Je ne peux pas avoir beaucoup de confiance dans ce vaccin. Je suis assez septique concernant toute cette histoire d’invention de Spoutnik parce que ça s’est passé très vite. Surtout qu’en Russie, nous n’avons jamais été leader dans le domaine de la recherche médicale et là, d’un seul coup, nous sommes devenus les premiers.
Le temps d'avant : ennemi de Spoutnik V
Ekaterina raconte encore que quitte à se faire vacciner, elle préfère aller à Tel Aviv en Israël rejoindre son compagnon, là où la transparence et l’efficacité quant à la démarche, lui paraissent plus rassurantes qu’en Russie…
Au-delà de la crainte des effets secondaires, ou de l’avènement rapide et suspect de Spoutnik V, il y a aussi cette vie quotidienne, proche du temps d’avant, que mènent la plupart des Moscovites, comme Sergei Vorsin, un jeune manager de 27 ans, jamais malade en une année de pandémie, et pas du tout motivé à l’idée de se faire vacciner.

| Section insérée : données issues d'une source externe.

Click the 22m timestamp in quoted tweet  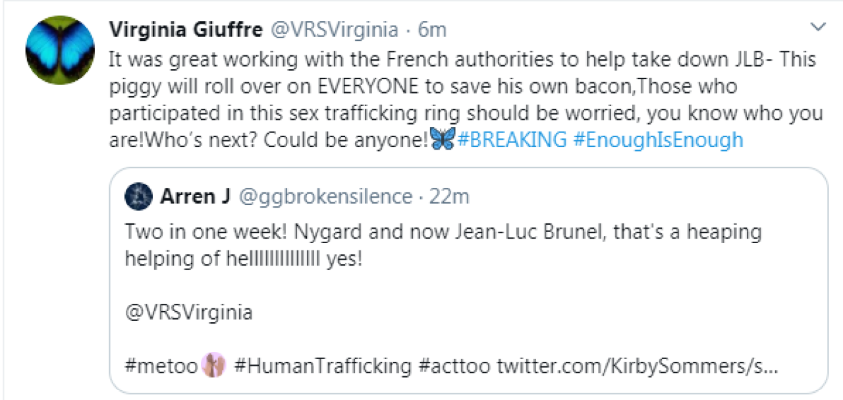(449, 196)
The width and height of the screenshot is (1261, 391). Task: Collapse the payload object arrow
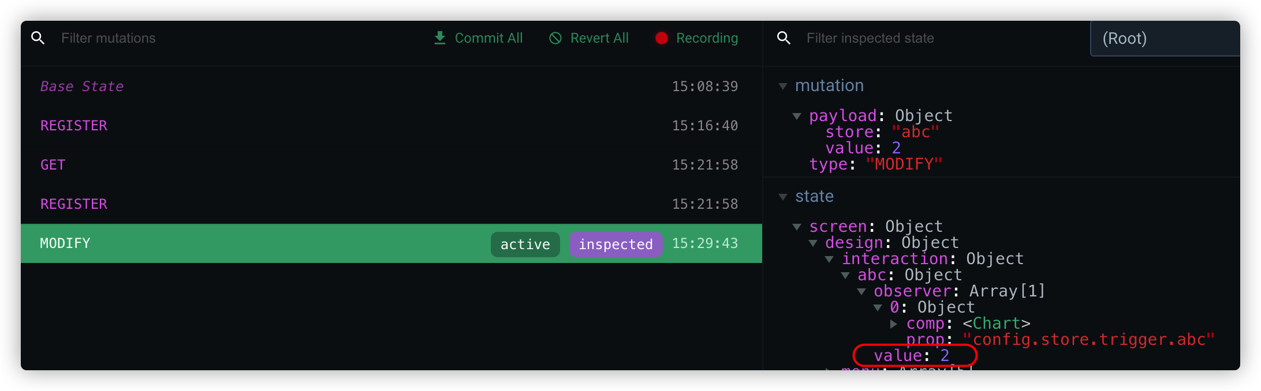(x=797, y=116)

Dans la mesure où je ne me sens pas malade depuis le début des restrictions sanitaires, pourquoi j’irais me faire vacciner ?! Sur mon lieu de travail, on est testé régulièrement, toutes les deux ou trois semaines. Et pour moi, les tests ont toujours été négatifs. Je pense que j’ai développé des anticorps. Et je suppose que c’est comme ça qu’on gagne de l’immunité, plutôt que le contraire, c’est-à-dire de choisir de se cacher et de faire se vacciner.
Trois mois après le début de la campagne de vaccination, seulement 700 000 Moscovites ont été vaccinés. Le docteur Sophie Andreoli, installée depuis vingt ans dans la capitale russe, a suivi, en lien avec la pandémie, près de 600 patients en 12 mois. Pour elle, les réticences locales vis-à-vis du vaccin russe n’ont rien de surprenantes et ne sont que temporaires.
La politique des autorités sanitaires russes ces derniers mois a consisté à laisser circuler le virus dans une certaine tranche de la population. Donc, décembre, janvier et février sont des mois où on a eu, où j’ai eu beaucoup de malades. Donc ces gens ne se font pas vacciner, ce qui explique que nous avons eu ici une vaccination plus lente. Mais dans les mois à venir, ce sont des gens qui n’auront plus d’anticorps, et qui peut-être vont faire la vaccination pour continuer à être immunisés.
Pourtant, aucune campagne massive appelant les russes à se faire vacciner n’est véritablement développée aujourd’hui pour accélérer le processus, et lutter contre les réticences de la population. A cela une raison très simple, malgré la faiblesse du nombre de candidats à la vaccination, c’est la pénurie de Spoutnik V qui pose problème dans une quinzaine de régions, dont la Crimée, ces dernières semaines. A ce rythme-là, l’objectif présidentiel de 20 millions de Russes vaccinés fin mars, ne sera atteint que fin juillet.